Matrix dissimilarities based on differences in moments and sparsity

TL;DR

This paper introduces a novel dissimilarity measure based on differences in moments and sparsity, providing deeper insights into group differences across various biological and social datasets.

Contribution

The paper presents a new dissimilarity approach that captures key factors like moments and sparsity, enhancing analysis of complex data beyond traditional methods.

Findings

Sparsity dissimilarity is as effective as mean dissimilarity in predicting COVID-19 drug effects.

The method reveals underlying biological factors such as gene regulation and heterogeneity.

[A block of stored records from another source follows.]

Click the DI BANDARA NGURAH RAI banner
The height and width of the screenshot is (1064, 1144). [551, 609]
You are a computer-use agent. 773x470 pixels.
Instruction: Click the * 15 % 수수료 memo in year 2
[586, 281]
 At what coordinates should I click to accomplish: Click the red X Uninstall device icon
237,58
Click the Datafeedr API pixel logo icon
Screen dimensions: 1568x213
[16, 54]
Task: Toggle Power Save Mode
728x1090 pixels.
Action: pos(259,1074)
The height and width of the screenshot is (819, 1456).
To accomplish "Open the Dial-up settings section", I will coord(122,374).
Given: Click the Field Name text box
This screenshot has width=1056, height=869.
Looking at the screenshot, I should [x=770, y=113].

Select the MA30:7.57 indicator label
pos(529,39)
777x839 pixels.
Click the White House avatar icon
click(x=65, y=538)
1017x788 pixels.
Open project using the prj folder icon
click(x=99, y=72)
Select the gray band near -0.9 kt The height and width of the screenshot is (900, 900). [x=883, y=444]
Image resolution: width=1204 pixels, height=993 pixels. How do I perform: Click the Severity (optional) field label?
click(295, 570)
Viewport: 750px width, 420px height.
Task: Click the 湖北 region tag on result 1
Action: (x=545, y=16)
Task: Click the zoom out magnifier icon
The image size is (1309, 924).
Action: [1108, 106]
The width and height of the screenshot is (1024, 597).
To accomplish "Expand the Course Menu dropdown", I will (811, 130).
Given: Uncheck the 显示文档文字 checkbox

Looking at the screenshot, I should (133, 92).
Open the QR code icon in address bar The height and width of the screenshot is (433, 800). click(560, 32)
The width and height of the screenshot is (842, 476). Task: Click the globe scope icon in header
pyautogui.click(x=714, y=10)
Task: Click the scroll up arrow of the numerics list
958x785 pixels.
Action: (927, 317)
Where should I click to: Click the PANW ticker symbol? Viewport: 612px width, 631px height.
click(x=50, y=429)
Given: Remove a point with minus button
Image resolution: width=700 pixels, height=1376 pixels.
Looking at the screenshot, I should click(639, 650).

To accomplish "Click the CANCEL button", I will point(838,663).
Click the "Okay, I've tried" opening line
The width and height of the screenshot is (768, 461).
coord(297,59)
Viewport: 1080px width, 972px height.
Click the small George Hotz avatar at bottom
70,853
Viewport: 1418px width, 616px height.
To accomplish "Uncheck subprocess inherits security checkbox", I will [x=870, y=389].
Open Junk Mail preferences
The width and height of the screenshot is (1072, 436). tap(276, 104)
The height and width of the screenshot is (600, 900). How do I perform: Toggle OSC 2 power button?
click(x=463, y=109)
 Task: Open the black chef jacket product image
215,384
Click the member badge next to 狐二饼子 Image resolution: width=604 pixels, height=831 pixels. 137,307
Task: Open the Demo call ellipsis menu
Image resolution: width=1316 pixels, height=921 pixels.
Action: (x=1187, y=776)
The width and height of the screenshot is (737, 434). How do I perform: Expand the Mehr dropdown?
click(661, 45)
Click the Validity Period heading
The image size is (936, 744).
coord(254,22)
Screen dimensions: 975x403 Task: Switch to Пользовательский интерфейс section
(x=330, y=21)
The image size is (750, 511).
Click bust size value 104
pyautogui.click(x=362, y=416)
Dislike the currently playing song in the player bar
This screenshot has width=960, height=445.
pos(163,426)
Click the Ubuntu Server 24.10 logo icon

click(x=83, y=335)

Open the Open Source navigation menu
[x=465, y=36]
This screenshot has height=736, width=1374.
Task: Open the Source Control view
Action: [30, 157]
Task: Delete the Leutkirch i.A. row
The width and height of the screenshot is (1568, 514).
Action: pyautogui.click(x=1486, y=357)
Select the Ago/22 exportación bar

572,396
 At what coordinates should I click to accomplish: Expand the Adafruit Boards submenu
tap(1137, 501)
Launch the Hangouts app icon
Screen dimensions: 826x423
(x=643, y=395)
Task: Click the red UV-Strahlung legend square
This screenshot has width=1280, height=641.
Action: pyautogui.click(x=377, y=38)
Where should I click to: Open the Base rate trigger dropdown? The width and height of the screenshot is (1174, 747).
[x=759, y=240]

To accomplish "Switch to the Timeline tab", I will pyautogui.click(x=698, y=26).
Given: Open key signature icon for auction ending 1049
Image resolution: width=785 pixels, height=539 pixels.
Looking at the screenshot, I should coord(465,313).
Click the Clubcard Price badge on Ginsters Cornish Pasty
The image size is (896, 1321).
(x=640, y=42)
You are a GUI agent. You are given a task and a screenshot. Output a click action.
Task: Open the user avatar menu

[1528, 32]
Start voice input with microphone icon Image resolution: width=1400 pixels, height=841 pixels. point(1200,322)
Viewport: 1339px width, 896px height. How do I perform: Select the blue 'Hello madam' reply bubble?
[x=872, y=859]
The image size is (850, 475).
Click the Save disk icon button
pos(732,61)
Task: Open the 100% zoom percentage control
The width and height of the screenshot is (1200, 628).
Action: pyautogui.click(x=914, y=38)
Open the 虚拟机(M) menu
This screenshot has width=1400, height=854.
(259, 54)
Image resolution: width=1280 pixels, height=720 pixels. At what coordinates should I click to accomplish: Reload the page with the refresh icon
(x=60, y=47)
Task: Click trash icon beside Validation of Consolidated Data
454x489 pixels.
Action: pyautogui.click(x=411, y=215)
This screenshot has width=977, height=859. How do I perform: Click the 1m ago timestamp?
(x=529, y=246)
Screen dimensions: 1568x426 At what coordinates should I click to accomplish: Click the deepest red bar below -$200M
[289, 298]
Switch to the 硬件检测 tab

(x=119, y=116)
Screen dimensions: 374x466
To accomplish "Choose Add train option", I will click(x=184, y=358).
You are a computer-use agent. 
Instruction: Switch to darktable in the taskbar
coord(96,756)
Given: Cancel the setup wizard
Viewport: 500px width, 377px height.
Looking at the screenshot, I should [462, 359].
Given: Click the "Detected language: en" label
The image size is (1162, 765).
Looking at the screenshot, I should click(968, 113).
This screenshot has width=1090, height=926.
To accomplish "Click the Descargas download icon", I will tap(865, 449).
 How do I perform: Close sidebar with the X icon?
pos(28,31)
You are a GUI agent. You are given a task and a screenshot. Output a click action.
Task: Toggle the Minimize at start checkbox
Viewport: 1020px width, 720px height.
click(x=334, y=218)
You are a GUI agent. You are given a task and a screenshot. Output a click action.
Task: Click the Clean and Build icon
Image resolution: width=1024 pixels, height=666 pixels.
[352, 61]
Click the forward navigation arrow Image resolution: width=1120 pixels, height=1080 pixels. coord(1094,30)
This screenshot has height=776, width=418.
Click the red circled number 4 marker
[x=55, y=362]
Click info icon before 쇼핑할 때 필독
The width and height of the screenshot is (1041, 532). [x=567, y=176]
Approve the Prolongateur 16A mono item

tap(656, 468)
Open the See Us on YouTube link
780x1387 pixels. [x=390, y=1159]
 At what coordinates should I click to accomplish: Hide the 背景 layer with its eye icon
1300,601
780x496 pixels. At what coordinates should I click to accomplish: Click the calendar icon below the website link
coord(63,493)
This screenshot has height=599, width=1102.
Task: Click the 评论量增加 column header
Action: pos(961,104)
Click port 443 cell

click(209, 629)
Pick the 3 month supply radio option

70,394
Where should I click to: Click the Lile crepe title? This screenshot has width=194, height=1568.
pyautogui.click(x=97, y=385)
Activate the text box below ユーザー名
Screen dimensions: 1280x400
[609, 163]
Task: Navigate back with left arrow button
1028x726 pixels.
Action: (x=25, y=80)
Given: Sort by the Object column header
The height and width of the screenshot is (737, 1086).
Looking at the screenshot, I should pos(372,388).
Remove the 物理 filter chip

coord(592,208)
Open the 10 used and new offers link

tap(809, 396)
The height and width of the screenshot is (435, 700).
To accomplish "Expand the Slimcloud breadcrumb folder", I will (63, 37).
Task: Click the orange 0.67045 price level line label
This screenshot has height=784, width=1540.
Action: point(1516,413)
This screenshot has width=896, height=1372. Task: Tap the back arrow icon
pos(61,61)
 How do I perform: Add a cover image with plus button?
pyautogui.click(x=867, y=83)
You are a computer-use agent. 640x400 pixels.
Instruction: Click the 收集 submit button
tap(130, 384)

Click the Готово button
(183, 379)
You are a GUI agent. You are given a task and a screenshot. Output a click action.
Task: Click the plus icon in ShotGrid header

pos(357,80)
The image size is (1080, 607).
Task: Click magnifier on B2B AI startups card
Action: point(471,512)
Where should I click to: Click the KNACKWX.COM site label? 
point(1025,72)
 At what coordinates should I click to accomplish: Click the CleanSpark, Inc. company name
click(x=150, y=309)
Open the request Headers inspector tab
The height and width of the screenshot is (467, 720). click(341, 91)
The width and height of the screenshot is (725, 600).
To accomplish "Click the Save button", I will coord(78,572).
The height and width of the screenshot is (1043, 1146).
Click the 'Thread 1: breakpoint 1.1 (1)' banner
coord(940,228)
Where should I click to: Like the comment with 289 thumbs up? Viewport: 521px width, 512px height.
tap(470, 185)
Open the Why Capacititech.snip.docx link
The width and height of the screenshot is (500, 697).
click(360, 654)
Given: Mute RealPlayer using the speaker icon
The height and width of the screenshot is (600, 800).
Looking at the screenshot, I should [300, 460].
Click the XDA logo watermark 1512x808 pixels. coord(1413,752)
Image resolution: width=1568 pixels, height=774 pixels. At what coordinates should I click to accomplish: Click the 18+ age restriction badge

Extensive dataset reanalysis demonstrates the approach's broad applicability.

Abstract

Generating a dissimilarity matrix is typically the first step in big data analysis. Although numerous methods exist, such as Euclidean distance, Minkowski distance, Manhattan distance, Bray Curtis dissimilarity, Jaccard similarity and Dice dissimilarity, it remains unclear which factors drive dissimilarity between groups. In this paper, we introduce an approach based on differences in moments and sparsity. We show that this method can delineate the key factors underlying group differences. For example, in biology, mean dissimilarity indicates differences driven by up down regulated gene expressions, standard deviation dissimilarity reflects the heterogeneity of response to treatment, and sparsity dissimilarity corresponds to differences prompted by the activation silence of genes. Through extensive reanalysis of genome, transcriptome, proteome, metabolome, immune profiling, microbiome, and social science datasets, we demonstrate insights not captured in previous studies. For instance, it shows that the sparsity dissimilarity is as effective as the mean dissimilarity in predicting the alleviation effects of a COVID 19 drug, suggesting that sparsity dissimilarity is highly meaningful.